In several ways, movie and television screens set the theme of the exit from the screen to "reality" and vice versa. From Woody Allen's film The Purple Rose of Cairo, in which characters come out of the screen and into the "real world" and "real" characters (at least called that in the film) get into the screen, to the creation, for example, of the first television plans which, as Canevacci (2001) points out, become ubiquitous, immutable, irreplaceable, indestructible talking heads, evoking the feeling that they "pierce" the video and appear next to the viewer. Without forgetting reality shows that create, with their rites, personalization realities, as we addressed in a different moment (Kilpp & Montaño, 2005), a way to "enter the screen" and an opportunity for an ordinary person ("someone like us") to become a television person. These are different ways to interface an inside and an outside of several screens. In the example in question, it is impossible to tell who is inside and who is outside. Justin broadcasts live and is broadcast live, and so is Beet TV. The same happens with the interface between the broadcast and the chat room and what it causes in the building of the live aspect. That a user/viewer changes any questions in the images on the screen or that the broadcaster is interrupted by a viewer are senses that emerge in the relationship between the player and the chat room in JTV's interface.This issue makes us think increasingly of the concept of interface, since JTV is not exclusively within the player, but it is also not only in the chat room. It is between them and the other frames that provide senses to a broadcast to which we must be connected and from which we must share with social networks and other media. It is an interface that enunciates in-transit, connective video.

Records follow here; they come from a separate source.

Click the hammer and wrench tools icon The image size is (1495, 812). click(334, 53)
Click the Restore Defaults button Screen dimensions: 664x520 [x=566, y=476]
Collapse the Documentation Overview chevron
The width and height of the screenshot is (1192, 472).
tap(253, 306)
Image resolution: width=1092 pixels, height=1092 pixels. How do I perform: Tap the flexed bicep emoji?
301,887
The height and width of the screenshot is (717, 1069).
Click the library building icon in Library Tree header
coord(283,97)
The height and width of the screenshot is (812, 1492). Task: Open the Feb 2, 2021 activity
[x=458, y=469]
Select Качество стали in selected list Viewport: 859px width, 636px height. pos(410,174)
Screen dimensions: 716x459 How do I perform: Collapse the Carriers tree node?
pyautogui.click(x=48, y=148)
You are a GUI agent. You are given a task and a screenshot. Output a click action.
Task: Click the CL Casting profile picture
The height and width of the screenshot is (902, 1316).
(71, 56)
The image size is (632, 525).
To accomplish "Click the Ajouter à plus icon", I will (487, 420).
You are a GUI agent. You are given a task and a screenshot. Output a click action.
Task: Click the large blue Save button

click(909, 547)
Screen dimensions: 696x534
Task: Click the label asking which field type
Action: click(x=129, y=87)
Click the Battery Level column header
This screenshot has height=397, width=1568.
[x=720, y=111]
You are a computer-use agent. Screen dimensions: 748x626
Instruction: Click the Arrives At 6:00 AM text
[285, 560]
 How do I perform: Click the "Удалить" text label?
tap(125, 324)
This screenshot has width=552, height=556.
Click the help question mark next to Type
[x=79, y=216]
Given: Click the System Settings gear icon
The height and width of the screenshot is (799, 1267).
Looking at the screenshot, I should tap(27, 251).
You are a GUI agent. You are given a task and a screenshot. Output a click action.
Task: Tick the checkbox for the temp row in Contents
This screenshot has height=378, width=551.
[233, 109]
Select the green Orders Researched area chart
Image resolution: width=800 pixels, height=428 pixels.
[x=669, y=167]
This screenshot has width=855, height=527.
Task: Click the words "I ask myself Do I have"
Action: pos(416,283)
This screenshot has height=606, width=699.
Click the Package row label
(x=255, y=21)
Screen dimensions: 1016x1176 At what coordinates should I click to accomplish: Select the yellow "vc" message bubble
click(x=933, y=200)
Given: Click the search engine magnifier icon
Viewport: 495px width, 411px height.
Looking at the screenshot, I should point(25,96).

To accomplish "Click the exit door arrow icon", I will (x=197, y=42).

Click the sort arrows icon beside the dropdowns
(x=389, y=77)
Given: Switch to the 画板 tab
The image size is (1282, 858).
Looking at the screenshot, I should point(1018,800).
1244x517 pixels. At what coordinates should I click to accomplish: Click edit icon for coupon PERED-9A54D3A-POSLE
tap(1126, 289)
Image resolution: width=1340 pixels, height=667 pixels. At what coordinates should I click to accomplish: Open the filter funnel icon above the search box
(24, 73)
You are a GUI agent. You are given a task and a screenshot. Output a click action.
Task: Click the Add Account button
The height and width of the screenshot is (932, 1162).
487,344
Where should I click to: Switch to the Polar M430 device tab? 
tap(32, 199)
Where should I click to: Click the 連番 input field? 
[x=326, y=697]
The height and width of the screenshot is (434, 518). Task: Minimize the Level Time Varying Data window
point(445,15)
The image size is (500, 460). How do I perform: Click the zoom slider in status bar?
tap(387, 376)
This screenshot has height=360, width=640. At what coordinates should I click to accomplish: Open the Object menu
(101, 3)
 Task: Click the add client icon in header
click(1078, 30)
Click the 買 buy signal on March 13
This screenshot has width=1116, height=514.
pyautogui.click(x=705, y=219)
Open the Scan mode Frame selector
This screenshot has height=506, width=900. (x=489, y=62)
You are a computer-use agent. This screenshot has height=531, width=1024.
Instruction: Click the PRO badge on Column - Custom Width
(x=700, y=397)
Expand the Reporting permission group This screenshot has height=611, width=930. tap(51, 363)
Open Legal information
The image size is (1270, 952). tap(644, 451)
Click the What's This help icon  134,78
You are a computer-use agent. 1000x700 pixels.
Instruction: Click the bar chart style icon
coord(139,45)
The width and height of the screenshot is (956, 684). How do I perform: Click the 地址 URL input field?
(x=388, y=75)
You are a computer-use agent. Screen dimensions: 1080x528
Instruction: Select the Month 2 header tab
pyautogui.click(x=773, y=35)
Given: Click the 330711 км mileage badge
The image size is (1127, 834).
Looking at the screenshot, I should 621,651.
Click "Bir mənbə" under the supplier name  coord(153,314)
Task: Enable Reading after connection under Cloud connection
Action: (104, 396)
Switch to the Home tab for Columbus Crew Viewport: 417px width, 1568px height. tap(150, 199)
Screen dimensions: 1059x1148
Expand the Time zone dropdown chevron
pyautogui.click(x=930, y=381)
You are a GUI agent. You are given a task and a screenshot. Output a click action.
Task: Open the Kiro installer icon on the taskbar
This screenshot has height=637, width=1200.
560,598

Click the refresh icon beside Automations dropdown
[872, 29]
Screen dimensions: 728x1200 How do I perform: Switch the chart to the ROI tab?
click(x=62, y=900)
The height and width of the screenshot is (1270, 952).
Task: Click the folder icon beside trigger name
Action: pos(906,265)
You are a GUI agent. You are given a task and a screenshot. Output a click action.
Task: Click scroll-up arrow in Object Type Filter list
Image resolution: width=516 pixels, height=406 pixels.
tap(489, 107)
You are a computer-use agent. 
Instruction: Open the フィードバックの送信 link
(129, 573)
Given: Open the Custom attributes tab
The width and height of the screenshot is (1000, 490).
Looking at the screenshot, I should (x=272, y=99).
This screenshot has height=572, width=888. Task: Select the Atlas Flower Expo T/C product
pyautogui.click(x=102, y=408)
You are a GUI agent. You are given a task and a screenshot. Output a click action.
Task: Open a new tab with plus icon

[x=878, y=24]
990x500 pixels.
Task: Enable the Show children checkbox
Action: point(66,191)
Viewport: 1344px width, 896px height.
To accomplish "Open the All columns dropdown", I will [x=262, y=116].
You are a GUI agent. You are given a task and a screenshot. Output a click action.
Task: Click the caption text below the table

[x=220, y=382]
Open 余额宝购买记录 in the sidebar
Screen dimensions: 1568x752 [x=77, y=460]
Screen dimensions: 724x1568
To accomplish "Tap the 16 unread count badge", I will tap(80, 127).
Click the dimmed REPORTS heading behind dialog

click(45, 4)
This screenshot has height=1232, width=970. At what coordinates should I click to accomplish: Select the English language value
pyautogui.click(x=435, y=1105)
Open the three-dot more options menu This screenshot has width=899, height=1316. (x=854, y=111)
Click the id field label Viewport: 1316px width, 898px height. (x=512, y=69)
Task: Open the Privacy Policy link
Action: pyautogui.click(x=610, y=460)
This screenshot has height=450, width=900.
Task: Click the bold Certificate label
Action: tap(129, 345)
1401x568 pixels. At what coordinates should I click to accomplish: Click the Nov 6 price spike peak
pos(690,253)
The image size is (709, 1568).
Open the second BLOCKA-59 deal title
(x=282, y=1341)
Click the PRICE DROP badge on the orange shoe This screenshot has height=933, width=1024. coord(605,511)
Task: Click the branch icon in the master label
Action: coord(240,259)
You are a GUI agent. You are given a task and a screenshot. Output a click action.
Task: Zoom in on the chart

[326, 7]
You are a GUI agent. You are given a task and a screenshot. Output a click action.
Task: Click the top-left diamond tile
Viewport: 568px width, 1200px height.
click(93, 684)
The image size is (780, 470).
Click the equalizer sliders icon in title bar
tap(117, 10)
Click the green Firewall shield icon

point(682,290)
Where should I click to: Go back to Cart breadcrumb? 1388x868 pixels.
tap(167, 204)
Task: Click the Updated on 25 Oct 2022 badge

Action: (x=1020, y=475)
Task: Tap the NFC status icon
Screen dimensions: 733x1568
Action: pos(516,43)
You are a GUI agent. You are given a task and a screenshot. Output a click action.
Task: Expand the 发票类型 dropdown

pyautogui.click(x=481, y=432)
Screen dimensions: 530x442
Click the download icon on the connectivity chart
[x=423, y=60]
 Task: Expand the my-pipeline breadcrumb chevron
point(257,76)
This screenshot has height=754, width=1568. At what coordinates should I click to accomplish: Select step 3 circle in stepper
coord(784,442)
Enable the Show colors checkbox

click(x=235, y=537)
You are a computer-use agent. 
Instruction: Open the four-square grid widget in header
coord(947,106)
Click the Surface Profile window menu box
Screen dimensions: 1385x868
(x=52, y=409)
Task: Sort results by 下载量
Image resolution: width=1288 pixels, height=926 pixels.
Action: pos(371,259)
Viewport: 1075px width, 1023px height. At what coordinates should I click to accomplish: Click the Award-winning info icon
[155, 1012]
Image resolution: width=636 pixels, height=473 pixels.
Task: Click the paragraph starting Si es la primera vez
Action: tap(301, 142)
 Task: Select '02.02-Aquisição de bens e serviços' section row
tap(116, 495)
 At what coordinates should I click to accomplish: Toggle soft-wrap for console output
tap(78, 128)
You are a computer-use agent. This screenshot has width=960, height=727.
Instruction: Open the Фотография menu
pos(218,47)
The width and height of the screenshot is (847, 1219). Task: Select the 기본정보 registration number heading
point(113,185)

Dead times, television flow and audiovisual community

In Figure 3, we see a channel that broadcasts live images of a dog sleeping. By reading the chat room, it is quickly possible to understand that the dog is pregnant and may give birth at any moment. The group that watched exchanged messages about the characteristics of the dog, about any movement that occasionally happened and about whether the puppies would be born on that day. However, they also talked about their own dogs, about breeds and behaviors, about their (user's) everyday lives and work, while the image remained virtually immobile. By reading the chat, it was possible to see that the users lived in different points of the world. Someone who lived in London announced he/she was going to have lunch and would be right back, while others said their goodbyes because it was already the middle of the night.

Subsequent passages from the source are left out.